A ghostly white figure on a horse, mysterious balls of light that dance around the Orwell Bridge and Piper’s Vale, cold spots and the feeling of being watched…
It is a beautiful green sanctuary close to the busiest bridge in the county where sightings of rare creatures are relatively common and include…a ghostly white figure on horseback. Piper’s Vale, known by some as ‘The Lairs’ on the southern outskirts of Ipswich is a beautiful natural valley overlooked by the Orwell Bridge. Peaceful and home to a diverse variety of animal and plant life, it is also a place where many people report feeling inexplicable cold patches in a particular area and seeing a ghostly white figure on a horse, or hearing the animal’s hooves racing across the ground.
Suffolk Paranormal Investigations decided to look into the strange reports from Piper’s Vale and collected evidence from witnesses who reported ghostly sightings, strange sounds and seeing strange balls of light close to the bridge and the river.The group interviewed a dog walker: “I used to take my dog out for a walk down Pipers Vale, Ipswich. Twice I heard the sound of a horse coming from behind me,” the man said.
“I turned round and was going to wait and let it pass, but there was no one on the open area. I was really surprised, as I had heard it clearly.
“A different time, I was walking in the same place with my wife and son and I heard it again. No one else had. I thought I was imagining things. I do not believe in ghosts, but my wife said that maybe that’s what it was.
“About five years later, a neighbour told me they had heard the same thing close to where I had.”
In World War Two, this area was used defensively by the military and was the site of several pillboxes, trenches and a possible gun emplacement. The site is visible on aerial photographs taken in the 1940s as a series of structures and earthworks surrounding a group of buildings but there are scant records of what once stood close to the River Orwell in this spot. Close to Gainsborough Lane a possible bomb crater has been discovered and the area has also offered up treasure in the form of Neolithic flint sickles and axes, 1st century bronze brooches and arrowheads. It was also the site of a pre-war-built Lido.
But the most common theory as to who the figure on the horse post-dates the Neolithic period and pre-dates the Second World War: some believe the horse rider is Margaret Catchpole, who was deported to Australia after stealing a horse and breaking out of Ipswich Gaol. Born in March 1762, Margaret was a servant girl who worked at several large houses before being taken on by writer Elizabeth Cobbold, who lived on St Margaret’s Green in Ipswich. She became an integral part of the family, reportedly saving the lives of Elizabeth’s three sickly children and learning to read and write during her employment. Locally, she was famous for having ridden bareback into Ipswich in order to fetch a doctor, guiding the horse by its halter alone: some claim that her route took her through Piper’s Vale.
After leaving the Cobbold household, Margaret heard that an old flame, William Laud, was in London. Laud had been a smuggler who had been pressed into service in the navy and who had a price on his head after a gunfight over Margaret. A man called Cook told Margaret that Laud was back and persuaded her to steal a horse and ride it to London to meet him: she went back to the Cobbolds’ house, stole the master’s coach gelding and rode him 70 miles to the capital, disguised in men’s clothing. After nine hours of riding and with a hopeful heart she arrived, only to be arrested for theft when she tried to sell the horse. Taken to the infamous Newgate Prison, she was forced to reveal that she was a woman at which point she made a full confession.

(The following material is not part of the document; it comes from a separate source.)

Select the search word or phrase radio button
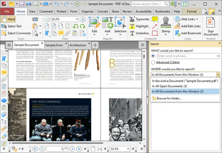222x153 pixels. click(153, 56)
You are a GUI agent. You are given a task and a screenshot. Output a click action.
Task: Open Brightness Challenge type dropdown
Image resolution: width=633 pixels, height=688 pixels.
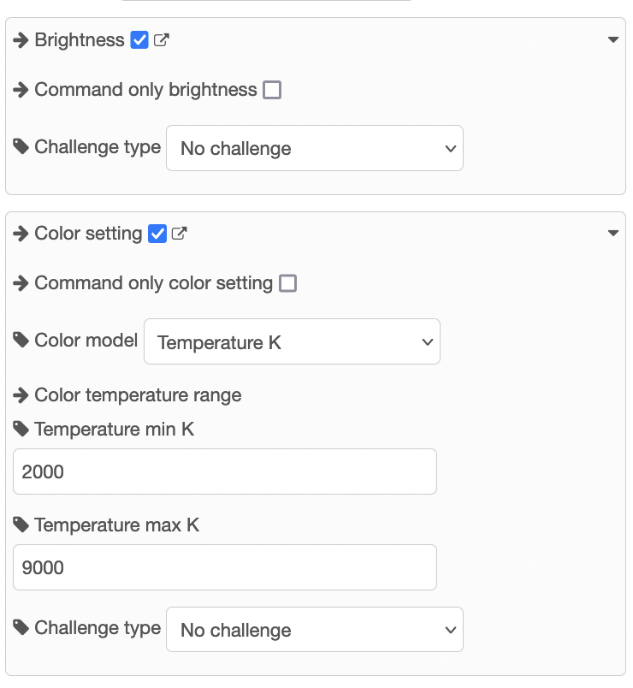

She spent six weeks in Newgate and was then transferred to Ipswich Gaol before being tried at Bury Assizes. Margaret pleaded guilty and prayed for mercy, realising that she was likely to receive the death sentence: she was calm and dignified throughout her trial, until she saw her elderly father crying in court when the judge reached for his black cap. Her sentence was eventually commuted to transportation for seven years after John Cobbold begged for lenience and she was kept in Ipswich Gaol, behaving like a model prisoner until her lover William was arrested on smuggling charges and housed in the same prison. Somehow, Margaret managed to pay Laud’s fine for his release and in return, he promised to break her out of gaol in order that they could marry.
On the night of March 25 1800, Margaret made a daring escape using a rope smuggled into the prison by Laud, scaling a 22ft wall topped with spikes in the process. Dressed as a sailor, she ran for the coast. The couple’s freedom was short-lived: the police surprised them on a nearby beach and during the struggle, Laud was killed and Margaret recaptured. Once again, she was sentenced to death, once again it was commuted to transportation: no chances were taken this time, though, and she was sent to New South Wales for life. After seven months at sea, she landed in Botany Bay and went on to be a respected livestock manager and the first female convict chronicler of Australia’s early frontier history and in January 1814, she was officially pardoned by the British government. She became one of her colony’s most respected midwives and frequently acted as a nurse: as she looked after a shepherd with influenza at the beginning of May 1819, she caught the disease herself and was dead in days.
Whether she returned to Suffolk in spirit and to a place where she had ridden horses so many times is a matter for you to decide: but if the pale rider isn’t Margaret, who is it?